9. The ink composition according to claim 7, wherein

The first solvent is contained in an amount of 100 to 1600 parts by weight based on 100 parts by weight of the second solvent, and

the third solvent is contained in an amount of 50 to 900 parts by weight based on 100 parts by weight of the second solvent.

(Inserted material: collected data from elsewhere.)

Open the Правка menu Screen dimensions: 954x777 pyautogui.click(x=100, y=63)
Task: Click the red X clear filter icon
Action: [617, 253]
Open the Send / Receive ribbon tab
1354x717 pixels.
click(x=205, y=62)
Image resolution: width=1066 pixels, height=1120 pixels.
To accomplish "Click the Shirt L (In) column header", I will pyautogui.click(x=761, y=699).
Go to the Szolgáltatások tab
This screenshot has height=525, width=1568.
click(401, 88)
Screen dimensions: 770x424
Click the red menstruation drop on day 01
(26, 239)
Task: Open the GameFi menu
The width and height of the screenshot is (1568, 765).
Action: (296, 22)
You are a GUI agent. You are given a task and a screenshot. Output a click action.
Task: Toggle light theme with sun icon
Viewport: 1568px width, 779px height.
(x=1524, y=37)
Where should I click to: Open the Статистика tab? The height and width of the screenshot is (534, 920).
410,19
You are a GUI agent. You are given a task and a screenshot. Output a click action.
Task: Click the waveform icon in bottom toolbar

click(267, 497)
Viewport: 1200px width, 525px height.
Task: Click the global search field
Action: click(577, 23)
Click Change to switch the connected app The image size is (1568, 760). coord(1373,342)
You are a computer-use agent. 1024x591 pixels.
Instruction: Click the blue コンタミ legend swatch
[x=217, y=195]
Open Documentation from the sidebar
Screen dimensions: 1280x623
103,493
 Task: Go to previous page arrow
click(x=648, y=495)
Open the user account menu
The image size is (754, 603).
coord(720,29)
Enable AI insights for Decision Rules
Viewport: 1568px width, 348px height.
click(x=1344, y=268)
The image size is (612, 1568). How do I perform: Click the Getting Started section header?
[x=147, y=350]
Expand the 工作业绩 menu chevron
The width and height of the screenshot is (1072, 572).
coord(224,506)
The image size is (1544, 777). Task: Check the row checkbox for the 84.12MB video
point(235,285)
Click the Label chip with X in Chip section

10. The ink composition according to claim 7, wherein

The mixed solvent is composed of the first solvent, the second solvent and the third solvent,

the sum of the amount of the first solvent and the amount of the second solvent is greater than the amount of the third solvent, and

the sum of the amount of the first solvent and the amount of the third solvent is greater than the amount of the second solvent.

11. The ink composition of claim 1, wherein the semiconductor nanorods have a diameter of 300 nm to 900 nm.

12. The ink composition of claim 1, wherein the semiconductor nanorods have a length of 3.5 micrometers to 5 micrometers.

13. The ink composition of claim 1, wherein the semiconductor nanorods include a GaN-based compound, an InGaN-based compound, or a combination thereof.

14. The ink composition of claim 1, wherein the semiconductor nanorods have a surface coated with a metal oxide.

15. The ink composition of claim 14, wherein the metal oxide comprises alumina, silica, or a combination thereof.

16. The ink composition according to claim 1, wherein the semiconductor nanorods are included in an amount of 0.01 to 10 wt% based on the total amount of the ink composition.

17. The ink composition of claim 1, wherein the ink composition further comprises malonic acid; 3-amino-1, 2-propanediol; a silane-based coupling agent; leveling agent; a fluorine-based surfactant; or a combination thereof.

18. The ink composition according to claim 1, wherein the ink composition is an ink composition for an electrophoresis device.

19. A layer manufactured using the ink composition of any one of claims 1 to 18.

20. An electrophoretic device comprising the layer of claim 19.

21. A display device comprising the layer of claim 19.